Fifty years ago this week, a speech to U.S. governors dramatically changed the future of America. It envisioned a vast network of high-speed expressways, criss-crossing the nation. Two years later, in 1956, Congress approved the nationwide grid of superhighways called the Interstate Highway System, and the first spade of dirt was turned in rural Missouri. These interconnecting ribbons of concrete are now seen as a blessing by some and a curse by others.
Vice President Richard Nixon delivered the speech to the governors, working from President Dwight Eisenhower's notes. Ike, as he was called, missed the occasion because of a death in his family. An audio recording of Nixon's remarks could not be found, but here's part of what he said in 1954.
"Let us look at the highway net of the United States as it is," he said. "It is obsolete because in large part it just happened. It was governed in the beginning by terrain, existing Indian trails, cattle trails, and arbitrary section lines. It was designed largely for local movement in an age of transcontinental travel. Every year there's a wastage of billions of hours in detours, traffic jams, and so on, amounting to billions of dollars in productive time."
As a solution, President Eisenhower proposed a $50 billion highway program to be completed in just 10 years. As it turned out, the final piece of the system as planned and funded, an astounding tunnel and bridge project called The Big Dig in Boston - opened just this year - 50 years, not 10, after the Nixon speech.
Richard Weingroff, an informal historian at the Federal Highway Administation, says two experiences ignited Dwight Eisenhower's interest in superhighways. One, while he commanded the Allied push into Germany during World War II, was a close-up look at Adolf Hitler's super-fast Autobahn freeways. The other, 25 years earlier, was a frustrating drive across the United States in an Army convoy.
"During this convoy tour, the participants experienced everything that was wrong with the nation's highways: dirt roads, mud roads," Mr. Weingroff said. "Some roads were so bad, they were called 'gumbo' because the tires would sink so far into the ground. Some vehicles blew off of cliffs. The bridges were too narrow, too weak. He saw how bad the roads were, and how vital they were to the nation's economy, to its defense."
President Eisenhower and supporters in Congress envisioned that the new insterstate highway system could be funded largely by tax revenues from the sale of gasoline - a kind of user-fee. But to Mr. Eisenhower's dismay, Congress in 1955 buckled under pressure from truckers, oil companies, and other highway interests. It defeated every bill to get the new interstate system up and running.
Over the winter, they began to realize that they had killed the goose that lays the golden egg, that was going to benefit them greatly, even if gasoline taxes went up a little bit.
And so what many credit as history's most ambitious engineering project got underway. The final tab for 64,000 kilometers of divided, high-speed highways 50 years later: more than $130 billion.

◆ ◆ ◆ ◆ ◆ ◆ ◆

Questions:
1. How would you translate this sentence from the article on the Interstate Highway System into Spanish: "Ike, as he was called, missed the occasion because of a death in his family."
2. Carry the article on the Interstate Highway System forward, picking up after its last sentence.

◆ ◆ ◆ ◆ ◆ ◆ ◆

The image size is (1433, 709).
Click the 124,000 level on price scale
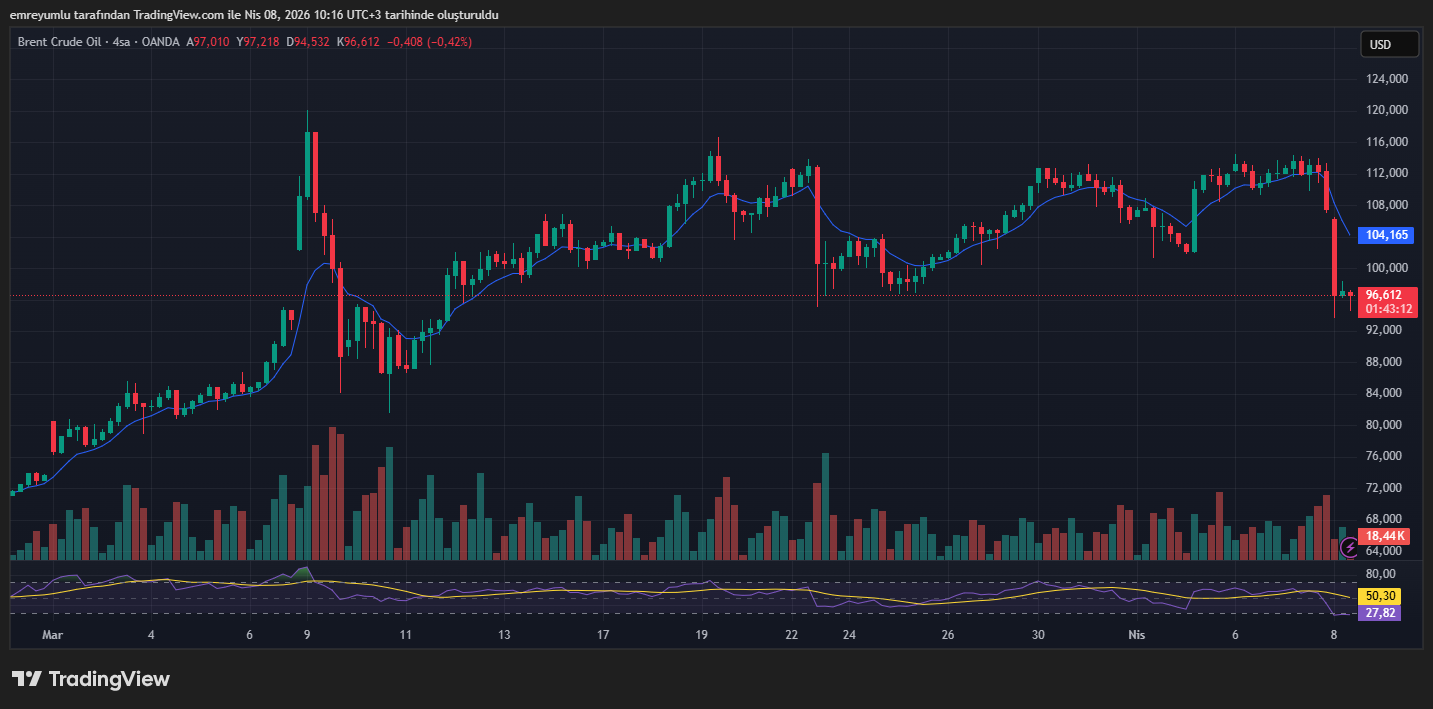[1387, 79]
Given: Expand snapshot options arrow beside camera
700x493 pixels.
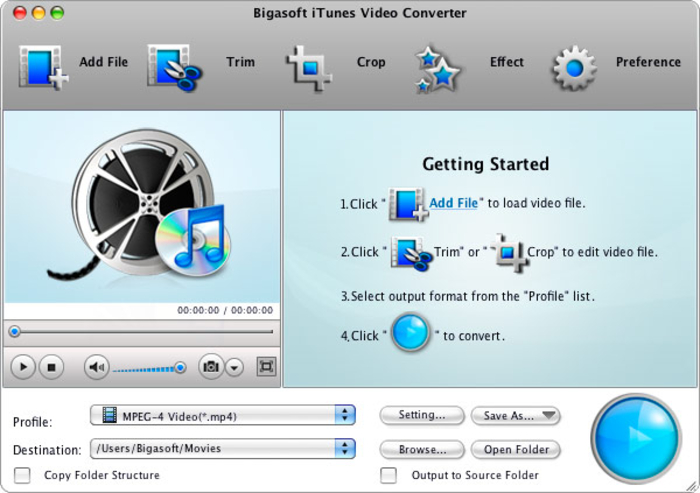Looking at the screenshot, I should (235, 367).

◆ ◆ ◆ ◆ ◆ ◆ ◆

Results in order:
1. Ike, como lo llamaban, no estuvo presente en la ocasión debido a un fallecimiento en su familia.

2.
Writer Dan McNichol, who has written several books about Boston's Big Dig, took a broader look the interstate highway system in a book entitled The Roads That Built America. He notes that wide interstates are safer, straighter and more level than most conventional roads and have become a powerful economic engine.
"For all practical purposes, the warehouse of America today is an 80,000 pound [36,000 kilo], 18-wheeler truck hauling materials along the interstate system," he said. "After [the terrorist attacks of] 9-11 , Federal Express, UPS [United Parcel System], the United States Postal Service unloaded their planes - all of them grounded - rushed their fleets of trucks to the airport, took the precious cargoes out of the bellies of the planes - like blood and medicines - and moved them along the interstate system. So for those two or three days after the attacks, we kept moving."
Susan Tolbert, the curator of an exhibit called "America on the Move" at the Smithsonian National Museum of American History in Washington, notes that interstate highways have many critics, especially in urban areas, where it was thought a superhighway would bring prosperity into town. Instead ...
"It has cut through communities," she said. "You ride above the communities, or you have big sound barriers that cut you off. So you don't get a sense of what it's like, visually or dynamically."
Cities like New Orleans and San Francisco successfully fought plans to bulldoze historic neighborhoods for freeways. So did local activist Sammie Abbott in the Washington, D.C., area. He passed out signs reading, 'White man's road through black man's home.' The campaign halted Interstate 95 in its tracks in the heart of Washington.
Other observers say interstate highways spoiled the special regional flavor of places like rocky New England and saucy Louisiana and the dusty Old West. Writer John Steinbeck wrote a scathing critique of his first drive on an interstate.
"Instructions screamed at me from the road: 'Do not stop! Maintain speed.' Trucks as long as freighters went roaring by, delivering a wind like the blow of a fist," he wrote. "These great roads are wonderful for moving goods but not for inspection of a countryside. When we get these thruways across the whole country, it will be possible to drive from New York to California without seeing a single thing!"
Loved or despised, ever-widening interstate highways have become a fixture across the American landscape. Reports say Congress is close to giving states the authority to levy tolls on selected lanes of previously free interstates as a way to hurry impatient drivers past traffic bottlenecks and raise money for even more high-speed roads.